Documenting The Process: The Indaba Is… Zine Ting

Siya Mthembu had contacted me a few months prior to ask if I’d be down to hang out while a revolution unfolded before my eyes.

Of course I’d be down, was my response.

That initial proposition was followed by silence. I made nothing of the whole affair until, some two months into our COVID19-induced lockdown in Mzansi, he mailed to lock the dates down.

There’d be a recording session at some farm in the outskirts of Jozi; cats’d be hanging rippin’, riffin’, blowin’, and generally hanging out. Four days, roughly.

I was super keen, willing, able, and ready.

What unfolded was chaotic brilliance.
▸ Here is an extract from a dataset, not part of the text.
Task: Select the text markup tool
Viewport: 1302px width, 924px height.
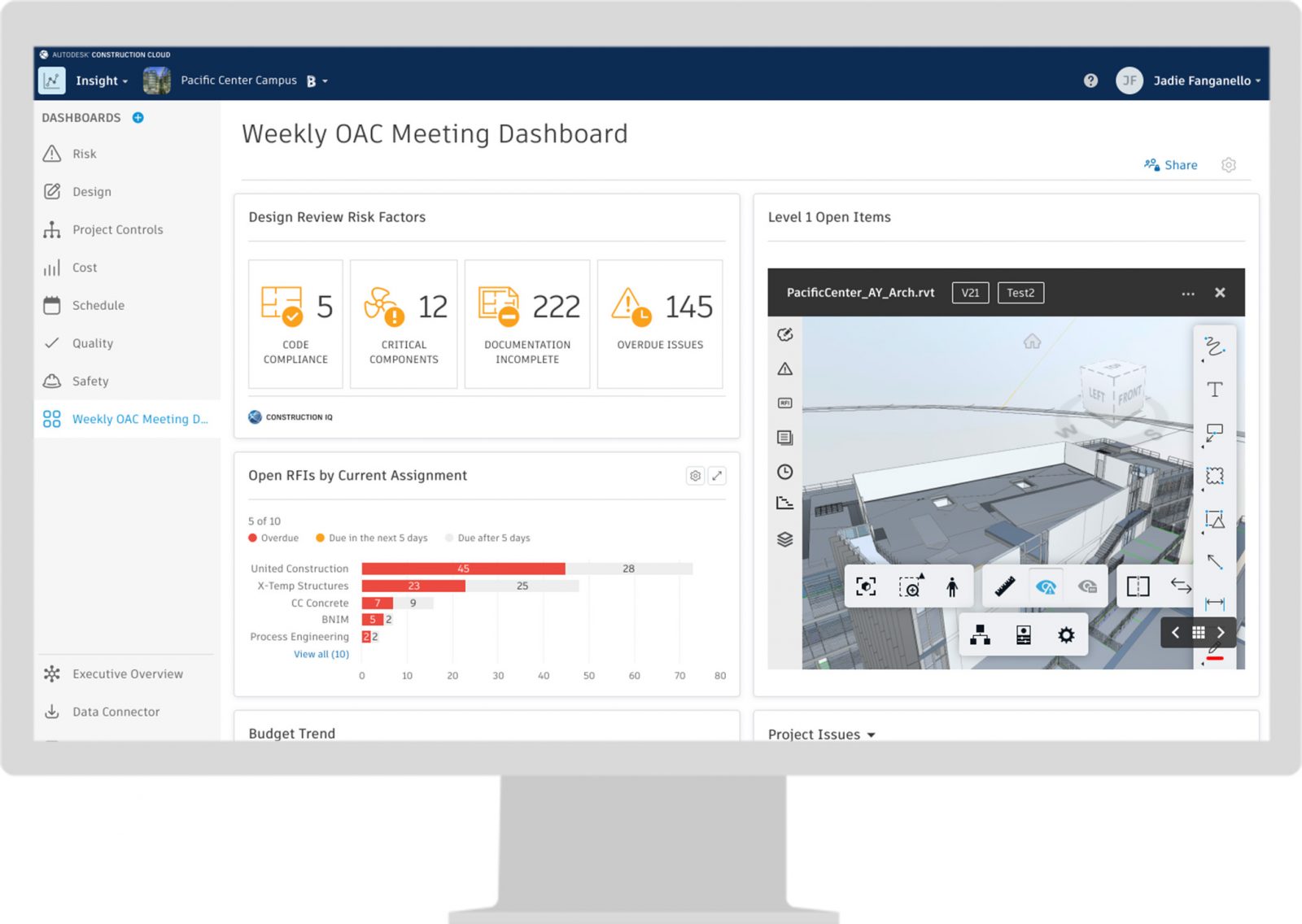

Militant melodies amidst state-sponsored terror — terror in the form of an arts department, and government, that couldn’t function well, were it provided with clear directions on how to — illuminated what has proven a universally dark period, shared by human beings across areas local and otherwise.


The sessions were what rollercoaster rides could be, were rollercoaster rides mentored by the sickest musicians this side of consciousness; the dopest producers; the livest engineers; and the most righteous of sages — like bra Steve Dyer, whose Dyertribe Studios we congregated, created, and found a safe haven in.


Being a part of this recording, through my image-making, is an experience I’ll forever cherish. It presented another opportunity to learn, to grow, and to document a live music scene which remains greater than the sum of its parts; greater than it’ll ever know.